## Sayfa Metni
○ ○ ○ ○ ○

FAKÜLTELERDE YASAK AŞK MI YAŞANIYOR?

YAYINLAMA:

Bazen kulağıma öyle şeyler fısıldanıyor ki… Diyorum ki; acaba sadece üniversite müfredatı değil, ilişkilerin doğası da mı değişti? Eskiden üniversiteler bilgiyle, bilimle, hocaların kalın kitapları ve kahve molalarında edilen fikir alışverişleriyle anılırdı. Şimdilerde ise bazı fısıltılar başka şeylerden bahsediyor…

Kim, kiminle nerede kırıştırdı? Hangi akademisyen kiminle teneffüs aralarında fazla mı samimileşti? Kim, hangi not karşılığında hangi duygusal borca girdi? Bilemeyiz.

Hem bilsek de bilmeyiz. Çünkü biz isim vermeyiz ama dedikoduları dinleriz. Ateş olmayan yerden duman çıkmazmış. Ama bir gerçek var ki, yeni nesil ilişkiler artık sadece Tinder’da değil, ofis koridorlarında, fakülte odalarında filizleniyor. Tıpkı bazı iş yerlerinde patronlarla çalışanlar arasında yaşanan “fazla mesai”li duygusal yakınlaşmalar gibi…

Aynı dizideki gibi. Önce bir bakış, sonra bir kahve, sonra kim bilir? CV’de başarılar arasında “duygusal uyum” maddesi de mi yer aldı acaba?

○ ○ ○ ○ ○

## Veri Kayıtları
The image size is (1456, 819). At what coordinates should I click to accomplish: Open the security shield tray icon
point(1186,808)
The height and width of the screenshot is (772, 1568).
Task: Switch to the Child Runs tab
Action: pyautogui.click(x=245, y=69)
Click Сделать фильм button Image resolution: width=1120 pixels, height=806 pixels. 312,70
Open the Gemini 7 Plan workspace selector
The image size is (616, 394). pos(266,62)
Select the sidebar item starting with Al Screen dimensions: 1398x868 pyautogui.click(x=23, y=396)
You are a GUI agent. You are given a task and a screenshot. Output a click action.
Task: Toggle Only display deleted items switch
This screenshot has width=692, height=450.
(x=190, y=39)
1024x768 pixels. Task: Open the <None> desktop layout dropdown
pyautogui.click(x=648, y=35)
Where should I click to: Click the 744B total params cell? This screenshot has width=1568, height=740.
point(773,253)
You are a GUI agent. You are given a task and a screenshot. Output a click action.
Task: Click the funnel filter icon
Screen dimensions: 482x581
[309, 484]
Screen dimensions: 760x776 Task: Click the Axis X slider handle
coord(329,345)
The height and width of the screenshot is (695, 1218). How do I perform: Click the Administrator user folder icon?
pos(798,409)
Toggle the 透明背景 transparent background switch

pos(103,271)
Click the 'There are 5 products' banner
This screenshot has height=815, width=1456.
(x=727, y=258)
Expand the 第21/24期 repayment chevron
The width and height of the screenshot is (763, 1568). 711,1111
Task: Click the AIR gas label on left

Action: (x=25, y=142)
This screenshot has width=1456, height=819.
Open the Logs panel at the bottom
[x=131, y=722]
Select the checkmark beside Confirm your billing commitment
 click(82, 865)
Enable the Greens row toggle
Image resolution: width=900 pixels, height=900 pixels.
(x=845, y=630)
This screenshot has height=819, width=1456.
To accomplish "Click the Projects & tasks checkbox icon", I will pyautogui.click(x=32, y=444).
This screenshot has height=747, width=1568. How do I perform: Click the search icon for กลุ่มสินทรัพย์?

○ ○ ○ ○ ○

## Çalışma Hedefleri
1/ Listenin başından "click(82, 865)" ifadesinin geçtiği satıra kadar uzanan bölümü, iki ucu da dahil olmak üzere aynen tekrar yazınız.
2/ Fakültelerdeki yasak aşk dedikodularını konu alan yazıyı son cümlesinden sonra devam ettiriniz.

## Alıştırma Cevapları
1/
The image size is (1456, 819). At what coordinates should I click to accomplish: Open the security shield tray icon
point(1186,808)
The height and width of the screenshot is (772, 1568).
Task: Switch to the Child Runs tab
Action: pyautogui.click(x=245, y=69)
Click Сделать фильм button Image resolution: width=1120 pixels, height=806 pixels. 312,70
Open the Gemini 7 Plan workspace selector
The image size is (616, 394). pos(266,62)
Select the sidebar item starting with Al Screen dimensions: 1398x868 pyautogui.click(x=23, y=396)
You are a GUI agent. You are given a task and a screenshot. Output a click action.
Task: Toggle Only display deleted items switch
This screenshot has width=692, height=450.
(x=190, y=39)
1024x768 pixels. Task: Open the <None> desktop layout dropdown
pyautogui.click(x=648, y=35)
Where should I click to: Click the 744B total params cell? This screenshot has width=1568, height=740.
point(773,253)
You are a GUI agent. You are given a task and a screenshot. Output a click action.
Task: Click the funnel filter icon
Screen dimensions: 482x581
[309, 484]
Screen dimensions: 760x776 Task: Click the Axis X slider handle
coord(329,345)
The height and width of the screenshot is (695, 1218). How do I perform: Click the Administrator user folder icon?
pos(798,409)
Toggle the 透明背景 transparent background switch

pos(103,271)
Click the 'There are 5 products' banner
This screenshot has height=815, width=1456.
(x=727, y=258)
Expand the 第21/24期 repayment chevron
The width and height of the screenshot is (763, 1568). 711,1111
Task: Click the AIR gas label on left

Action: (x=25, y=142)
This screenshot has width=1456, height=819.
Open the Logs panel at the bottom
[x=131, y=722]
Select the checkmark beside Confirm your billing commitment
 click(82, 865)

2/
Şimdi kimseyi hedef göstermeyelim, sonuçta kim kiminle ne yaşıyor bilemeyiz. Biz her ilde mutlaka konuşulan bu konuları kaleme alırız. Ama şöyle bir soru sorabiliriz değil mi sevgili okurlarım; yasak olanın cazibesi mi büyük, yoksa sistemin boşluklarında kaybolan bir aidiyet mi bu?

Bu fısıltılar kulağıma çalınınca ister istemez düşündüm…

Acaba ‘yatay geçiş’ ‘dikey geçiş’ kavramları da evrim mi geçirdi? Şimdiki versiyonu yata yata geçmek mi oldu, bilemedim. Çünkü garip bir dönemden geçiyoruz. Herkes bir yere ait olmaya çalışıyor ama kimse hiçbir yerde kalıcı olmak istemiyor. İlişkiler bile freelance artık.

Kabul edelim ki, kimileri diplomanın yanında küçük bir gönül hikâyesi de istiyor sanırım. Ama eğitim hayatı kalp kırıklığıyla sonuçlanınca, ne bir telafi sınavı açılıyor ne de danışman desteği geliyor.

Ve şunu da sorayım, aşk sistemin içinde bir açık mı, yoksa sistemin ta kendisi mi?

Bilmem. Ama bir bildiğim varsa, o da artık mezuniyet törenlerinde sadece kepler değil, kalpler de havada uçuşuyor olabilir.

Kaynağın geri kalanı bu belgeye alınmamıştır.